• **INFORMATION SHOWN**:
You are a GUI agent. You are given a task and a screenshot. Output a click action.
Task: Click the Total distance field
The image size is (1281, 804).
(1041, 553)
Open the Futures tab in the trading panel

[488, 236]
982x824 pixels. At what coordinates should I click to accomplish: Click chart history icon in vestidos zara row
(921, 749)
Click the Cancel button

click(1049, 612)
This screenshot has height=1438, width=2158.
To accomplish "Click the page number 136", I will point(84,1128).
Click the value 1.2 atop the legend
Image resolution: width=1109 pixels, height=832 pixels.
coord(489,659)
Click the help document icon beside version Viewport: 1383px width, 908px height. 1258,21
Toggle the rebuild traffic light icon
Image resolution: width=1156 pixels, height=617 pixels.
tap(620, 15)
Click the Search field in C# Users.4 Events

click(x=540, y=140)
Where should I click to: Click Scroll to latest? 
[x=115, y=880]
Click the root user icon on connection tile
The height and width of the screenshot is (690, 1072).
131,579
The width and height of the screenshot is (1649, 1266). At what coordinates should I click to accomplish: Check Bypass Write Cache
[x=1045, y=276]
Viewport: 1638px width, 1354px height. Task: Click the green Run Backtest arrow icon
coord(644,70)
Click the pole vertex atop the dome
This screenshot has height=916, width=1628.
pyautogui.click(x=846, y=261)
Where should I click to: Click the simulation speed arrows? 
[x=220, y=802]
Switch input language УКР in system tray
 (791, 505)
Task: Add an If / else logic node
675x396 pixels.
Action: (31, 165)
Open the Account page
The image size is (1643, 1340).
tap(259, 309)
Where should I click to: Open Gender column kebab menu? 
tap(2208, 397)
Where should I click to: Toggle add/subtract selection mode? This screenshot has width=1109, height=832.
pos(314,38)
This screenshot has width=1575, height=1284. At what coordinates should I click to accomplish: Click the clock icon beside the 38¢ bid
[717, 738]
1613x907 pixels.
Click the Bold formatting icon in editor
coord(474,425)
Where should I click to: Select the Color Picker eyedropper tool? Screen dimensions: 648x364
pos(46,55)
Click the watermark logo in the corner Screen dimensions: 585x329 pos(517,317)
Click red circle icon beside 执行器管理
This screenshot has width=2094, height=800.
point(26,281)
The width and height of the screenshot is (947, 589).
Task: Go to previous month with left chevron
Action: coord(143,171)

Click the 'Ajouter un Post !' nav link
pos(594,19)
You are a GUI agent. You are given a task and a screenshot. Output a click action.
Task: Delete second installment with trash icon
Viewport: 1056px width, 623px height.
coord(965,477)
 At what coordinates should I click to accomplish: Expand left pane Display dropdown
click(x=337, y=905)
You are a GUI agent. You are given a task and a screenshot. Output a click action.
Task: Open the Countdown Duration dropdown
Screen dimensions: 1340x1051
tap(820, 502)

• **TASK INSTRUCTIONS**:
Top to bottom, transcribe every line above exactly.

• **RESPONSE FOR THIS EXERCISE**:
You are a GUI agent. You are given a task and a screenshot. Output a click action.
Task: Click the Total distance field
The image size is (1281, 804).
(1041, 553)
Open the Futures tab in the trading panel

[488, 236]
982x824 pixels. At what coordinates should I click to accomplish: Click chart history icon in vestidos zara row
(921, 749)
Click the Cancel button

click(1049, 612)
This screenshot has height=1438, width=2158.
To accomplish "Click the page number 136", I will point(84,1128).
Click the value 1.2 atop the legend
Image resolution: width=1109 pixels, height=832 pixels.
coord(489,659)
Click the help document icon beside version Viewport: 1383px width, 908px height. 1258,21
Toggle the rebuild traffic light icon
Image resolution: width=1156 pixels, height=617 pixels.
tap(620, 15)
Click the Search field in C# Users.4 Events

click(x=540, y=140)
Where should I click to: Click Scroll to latest? 
[x=115, y=880]
Click the root user icon on connection tile
The height and width of the screenshot is (690, 1072).
131,579
The width and height of the screenshot is (1649, 1266). At what coordinates should I click to accomplish: Check Bypass Write Cache
[x=1045, y=276]
Viewport: 1638px width, 1354px height. Task: Click the green Run Backtest arrow icon
coord(644,70)
Click the pole vertex atop the dome
This screenshot has height=916, width=1628.
pyautogui.click(x=846, y=261)
Where should I click to: Click the simulation speed arrows? 
[x=220, y=802]
Switch input language УКР in system tray
 (791, 505)
Task: Add an If / else logic node
675x396 pixels.
Action: (31, 165)
Open the Account page
The image size is (1643, 1340).
tap(259, 309)
Where should I click to: Open Gender column kebab menu? 
tap(2208, 397)
Where should I click to: Toggle add/subtract selection mode? This screenshot has width=1109, height=832.
pos(314,38)
This screenshot has width=1575, height=1284. At what coordinates should I click to accomplish: Click the clock icon beside the 38¢ bid
[717, 738]
1613x907 pixels.
Click the Bold formatting icon in editor
coord(474,425)
Where should I click to: Select the Color Picker eyedropper tool? Screen dimensions: 648x364
pos(46,55)
Click the watermark logo in the corner Screen dimensions: 585x329 pos(517,317)
Click red circle icon beside 执行器管理
This screenshot has width=2094, height=800.
point(26,281)
The width and height of the screenshot is (947, 589).
Task: Go to previous month with left chevron
Action: coord(143,171)

Click the 'Ajouter un Post !' nav link
pos(594,19)
You are a GUI agent. You are given a task and a screenshot. Output a click action.
Task: Delete second installment with trash icon
Viewport: 1056px width, 623px height.
coord(965,477)
 At what coordinates should I click to accomplish: Expand left pane Display dropdown
click(x=337, y=905)
You are a GUI agent. You are given a task and a screenshot. Output a click action.
Task: Open the Countdown Duration dropdown
Screen dimensions: 1340x1051
tap(820, 502)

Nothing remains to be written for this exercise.